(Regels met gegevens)

· · · · ·

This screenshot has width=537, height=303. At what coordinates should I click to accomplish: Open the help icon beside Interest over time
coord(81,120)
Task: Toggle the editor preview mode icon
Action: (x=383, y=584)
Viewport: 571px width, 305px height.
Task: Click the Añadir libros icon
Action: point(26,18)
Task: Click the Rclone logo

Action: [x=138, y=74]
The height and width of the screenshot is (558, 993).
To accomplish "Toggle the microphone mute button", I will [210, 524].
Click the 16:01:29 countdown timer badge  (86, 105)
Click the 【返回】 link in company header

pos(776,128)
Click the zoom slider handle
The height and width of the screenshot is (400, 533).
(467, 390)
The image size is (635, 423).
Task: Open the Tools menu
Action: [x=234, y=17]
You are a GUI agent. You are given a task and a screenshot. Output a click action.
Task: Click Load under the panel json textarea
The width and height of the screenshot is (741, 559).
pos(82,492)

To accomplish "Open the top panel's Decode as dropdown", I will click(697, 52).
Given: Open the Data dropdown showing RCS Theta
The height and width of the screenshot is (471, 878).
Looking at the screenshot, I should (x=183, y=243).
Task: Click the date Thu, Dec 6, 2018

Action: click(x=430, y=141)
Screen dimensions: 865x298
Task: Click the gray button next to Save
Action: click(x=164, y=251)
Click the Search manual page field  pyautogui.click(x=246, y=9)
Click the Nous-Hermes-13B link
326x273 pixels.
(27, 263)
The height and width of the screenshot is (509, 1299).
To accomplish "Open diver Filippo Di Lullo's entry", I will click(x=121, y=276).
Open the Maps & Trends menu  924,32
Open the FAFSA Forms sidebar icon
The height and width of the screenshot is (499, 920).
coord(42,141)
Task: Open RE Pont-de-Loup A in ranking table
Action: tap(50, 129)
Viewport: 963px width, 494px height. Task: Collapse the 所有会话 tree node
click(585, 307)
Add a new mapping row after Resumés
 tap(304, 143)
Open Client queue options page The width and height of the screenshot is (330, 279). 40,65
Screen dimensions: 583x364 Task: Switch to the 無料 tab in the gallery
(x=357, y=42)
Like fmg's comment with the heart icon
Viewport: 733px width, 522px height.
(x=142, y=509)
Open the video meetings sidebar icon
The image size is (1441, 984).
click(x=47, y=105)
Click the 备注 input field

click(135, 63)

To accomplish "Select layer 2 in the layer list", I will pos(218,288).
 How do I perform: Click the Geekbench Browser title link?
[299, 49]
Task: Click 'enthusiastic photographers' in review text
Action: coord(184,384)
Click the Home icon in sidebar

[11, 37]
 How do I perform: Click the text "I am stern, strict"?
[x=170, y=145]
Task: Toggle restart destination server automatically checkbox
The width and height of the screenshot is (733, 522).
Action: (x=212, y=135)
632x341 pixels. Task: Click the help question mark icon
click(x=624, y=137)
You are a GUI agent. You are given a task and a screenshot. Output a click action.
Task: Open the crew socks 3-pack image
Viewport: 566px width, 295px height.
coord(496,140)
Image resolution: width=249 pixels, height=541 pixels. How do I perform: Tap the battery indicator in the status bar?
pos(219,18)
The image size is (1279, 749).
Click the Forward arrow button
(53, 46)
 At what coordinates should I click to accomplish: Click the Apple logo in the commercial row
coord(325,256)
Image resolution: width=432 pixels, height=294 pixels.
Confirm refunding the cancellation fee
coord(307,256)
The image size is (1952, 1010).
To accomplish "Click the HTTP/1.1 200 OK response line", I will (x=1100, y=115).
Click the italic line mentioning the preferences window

· · · · ·

Neem alle regels van het materiaal opnieuw over, maar vervang "sidebar icon" door "navigation icon". Laat al het overige ongewijzigd.

JUISTE UITKOMST —
This screenshot has width=537, height=303. At what coordinates should I click to accomplish: Open the help icon beside Interest over time
coord(81,120)
Task: Toggle the editor preview mode icon
Action: (x=383, y=584)
Viewport: 571px width, 305px height.
Task: Click the Añadir libros icon
Action: point(26,18)
Task: Click the Rclone logo

Action: [x=138, y=74]
The height and width of the screenshot is (558, 993).
To accomplish "Toggle the microphone mute button", I will [210, 524].
Click the 16:01:29 countdown timer badge  (86, 105)
Click the 【返回】 link in company header

pos(776,128)
Click the zoom slider handle
The height and width of the screenshot is (400, 533).
(467, 390)
The image size is (635, 423).
Task: Open the Tools menu
Action: [x=234, y=17]
You are a GUI agent. You are given a task and a screenshot. Output a click action.
Task: Click Load under the panel json textarea
The width and height of the screenshot is (741, 559).
pos(82,492)

To accomplish "Open the top panel's Decode as dropdown", I will click(697, 52).
Given: Open the Data dropdown showing RCS Theta
The height and width of the screenshot is (471, 878).
Looking at the screenshot, I should (x=183, y=243).
Task: Click the date Thu, Dec 6, 2018

Action: click(x=430, y=141)
Screen dimensions: 865x298
Task: Click the gray button next to Save
Action: click(x=164, y=251)
Click the Search manual page field  pyautogui.click(x=246, y=9)
Click the Nous-Hermes-13B link
326x273 pixels.
(27, 263)
The height and width of the screenshot is (509, 1299).
To accomplish "Open diver Filippo Di Lullo's entry", I will click(x=121, y=276).
Open the Maps & Trends menu  924,32
Open the FAFSA Forms navigation icon
The height and width of the screenshot is (499, 920).
coord(42,141)
Task: Open RE Pont-de-Loup A in ranking table
Action: tap(50, 129)
Viewport: 963px width, 494px height. Task: Collapse the 所有会话 tree node
click(585, 307)
Add a new mapping row after Resumés
 tap(304, 143)
Open Client queue options page The width and height of the screenshot is (330, 279). 40,65
Screen dimensions: 583x364 Task: Switch to the 無料 tab in the gallery
(x=357, y=42)
Like fmg's comment with the heart icon
Viewport: 733px width, 522px height.
(x=142, y=509)
Open the video meetings navigation icon
The image size is (1441, 984).
click(x=47, y=105)
Click the 备注 input field

click(135, 63)

To accomplish "Select layer 2 in the layer list", I will pos(218,288).
 How do I perform: Click the Geekbench Browser title link?
[299, 49]
Task: Click 'enthusiastic photographers' in review text
Action: coord(184,384)
Click the Home icon in sidebar

[11, 37]
 How do I perform: Click the text "I am stern, strict"?
[x=170, y=145]
Task: Toggle restart destination server automatically checkbox
The width and height of the screenshot is (733, 522).
Action: (x=212, y=135)
632x341 pixels. Task: Click the help question mark icon
click(x=624, y=137)
You are a GUI agent. You are given a task and a screenshot. Output a click action.
Task: Open the crew socks 3-pack image
Viewport: 566px width, 295px height.
coord(496,140)
Image resolution: width=249 pixels, height=541 pixels. How do I perform: Tap the battery indicator in the status bar?
pos(219,18)
The image size is (1279, 749).
Click the Forward arrow button
(53, 46)
 At what coordinates should I click to accomplish: Click the Apple logo in the commercial row
coord(325,256)
Image resolution: width=432 pixels, height=294 pixels.
Confirm refunding the cancellation fee
coord(307,256)
The image size is (1952, 1010).
To accomplish "Click the HTTP/1.1 200 OK response line", I will (x=1100, y=115).
Click the italic line mentioning the preferences window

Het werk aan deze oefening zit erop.